All too often lighting is overlooked when designing interiors in favour of the more sexy stuff like furniture, wallpaper and fabric. Truth is, without great lighting, even the most wonderfully designed spaces can fall flat.
There are so many amazing products on the market now that our lighting options are virtually limitless, but it’s fair to say, it’s probably the area where home-owners get most confused.
Planning lighting schemes is one of our favourite things to do with our clients, so we wanted to share our top 5 lighting tips to get you thinking about your own lighting schemes.
Top 5 lighting tips
1. Think about how you use the space
There are three main types of lighting.
Task – specific lighting for specific tasks, for example, prepping food, reading a book or putting on make-up.
Ambient – generally the main source of lighting in a space. Ceiling lights or table lamps for example.
Decorative – Mostly there to look good or to highlight decorative features.
A bedside task light for reading, a simple lamp providing ambient lighting and decorative lighting in a bookcase to showcase the feature.
How and where you use these lights varies. So, before you even think about fixtures and fittings, take some time to sit in your room, or with your plans, and think about how you use the space.
Are you socialising, dining, cooking, watching TV, Exercising, studying, working, reading, relaxing in the bath? Chances are, you need different lighting for difference activities. Which leads us on to tip no. 2.
2. Light what needs to be lit (and not what doesn’t)
In our opinion, there’s nothing worse in a home setting than a blanket grid of ceiling downlights. We prefer to think about lighting what needs to be lit in a considered way that allows for pockets of light and shade, and adds to the mood of the space.

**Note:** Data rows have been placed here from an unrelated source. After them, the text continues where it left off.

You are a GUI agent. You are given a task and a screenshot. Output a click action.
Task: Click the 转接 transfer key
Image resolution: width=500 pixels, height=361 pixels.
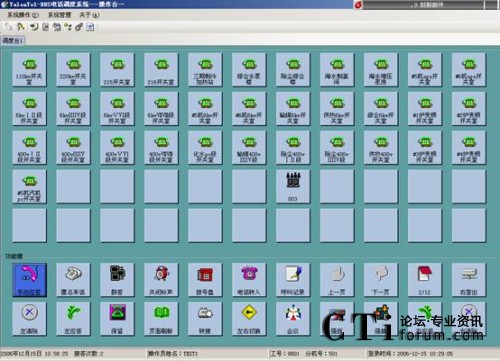tap(205, 319)
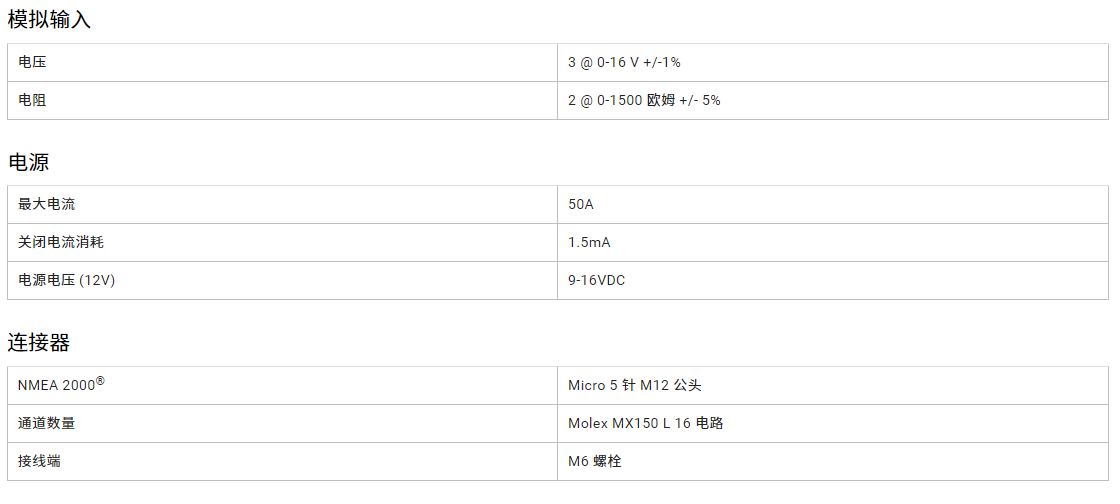Click the M6 螺栓 value cell
This screenshot has width=1120, height=504.
594,462
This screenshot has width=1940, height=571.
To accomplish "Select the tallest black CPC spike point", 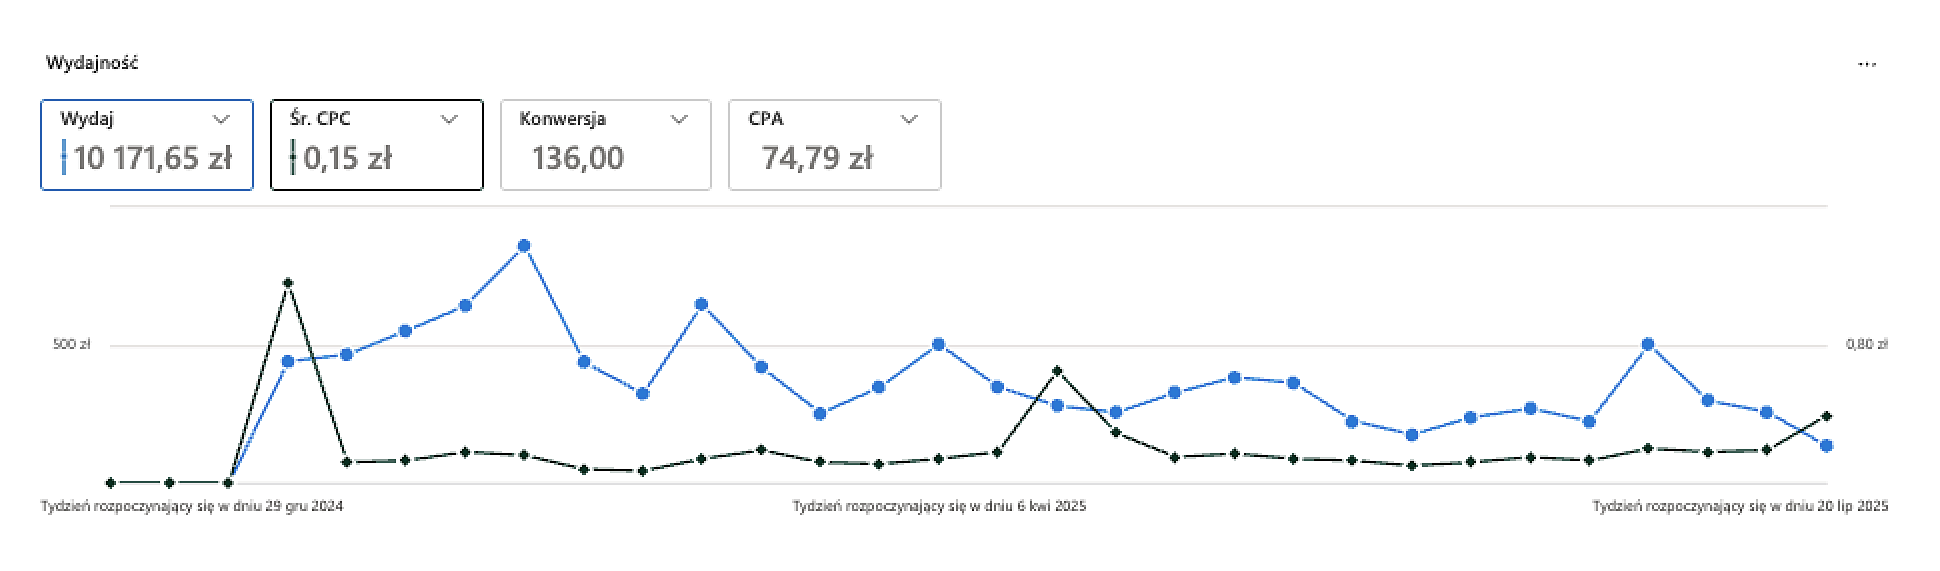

Try setting out your floor plan by drawing it out on a piece of paper. Add in where you have your key items of furniture, the practical features and specific decorative items – such as your favourite art.
Note where you perform key tasks, such as reading, working out, prepping food, eating dinner, like the example below.
A floor plan with notations for furnishings and fixtures, plus activities in the room to inform the basis of a lighting plan.
You can then use this floor plan to determine what lights you need where and that your sockets and switches are in all the right places. This is obviously much easier when planning a room from scratch, but can be done with a retrofit lighting scheme if that’s your only option (see tip No. 5).
3. Layer up your lighting
Us designers always talk about layers. Colours, materials, textures. And it’s no different with your lighting. Layers of light add dimensional interest and give you flexibility to change the mood for different occasions, times of day or season.
Height. Consider the different heights for your light sources – floor lamps, table lamps, ceiling lights, wall lights and pendants all emit light from different heights in the room.
Switching. As much as possible, have the option to switch your lights on and off independently – so wall lights separate to ceiling. Spotlights under a kitchen shelf separate to the pendants. Reading lights separate to bedside lamps. Downlights separate to the mirror lights. Having the flexibility to control what’s on and what’s not is the easiest way to change the mood of a space.
Flexibility also comes from dimming – dialling the amount of light up and down from a light source. As much as possible, make this an option on all of your light sources. Almost all good LED bulbs come in a dimmable format now, although it pays to spend a little more for high quality dimmer switches.
Type. Diffused light, filtered through a shade such as glass or fabric, is great for ambient lighting. As is indirect light, where the light is reflected off a surface, such as a wall. Task lighting tends to be direct light – which as it says, specifically focusses a direct light onto a set area.
Colour temperature: In it’s simplest terms, warm light – around 2700 Kelvin or less – gives off an orangey yellow glow, and cool light, 4000 Kelvin and above gives off a blueish tint. While a warm light is ideal for creating a cosy intimate environment, often tasks, such as reading and food prep are performed better under a brighter, cool light. Ultimately, in your home, it’s mostly a case of personal preference.
This render shows the different layers and types of lighting, including task, ambient and decorative lighting features.
4. Automate for mood settings
“Alexa, bedroom lights on” is a standard phrase in our house. The introduction of SMART bulbs and the number of everyday home hubs such as Amazon’s Alexa, Google Nest or Phillips Hue are making the ability to automate lighting accessible to all. You can even have set sequences or groups to organise your light sources into specific moods.
For bigger budgets and greater sophistication, systems like Lutron can offer endless possibilities, and you can even connect blinds and curtains to truly embrace your circadian rhythm!
5. Retro-fit where you can (or need to)
Just because there’s a ceiling light in the middle of the room doesn’t mean that has to be where it stays without making tons of mess. There are many ways to add lighting to your scheme without bashing things about. Consider plug in wall lights with in-line switches, using hooks and flex to change the location of a ceiling pendant, or trying out the increasing number of rechargeable lamps which can literally be put literally anywhere, even outside!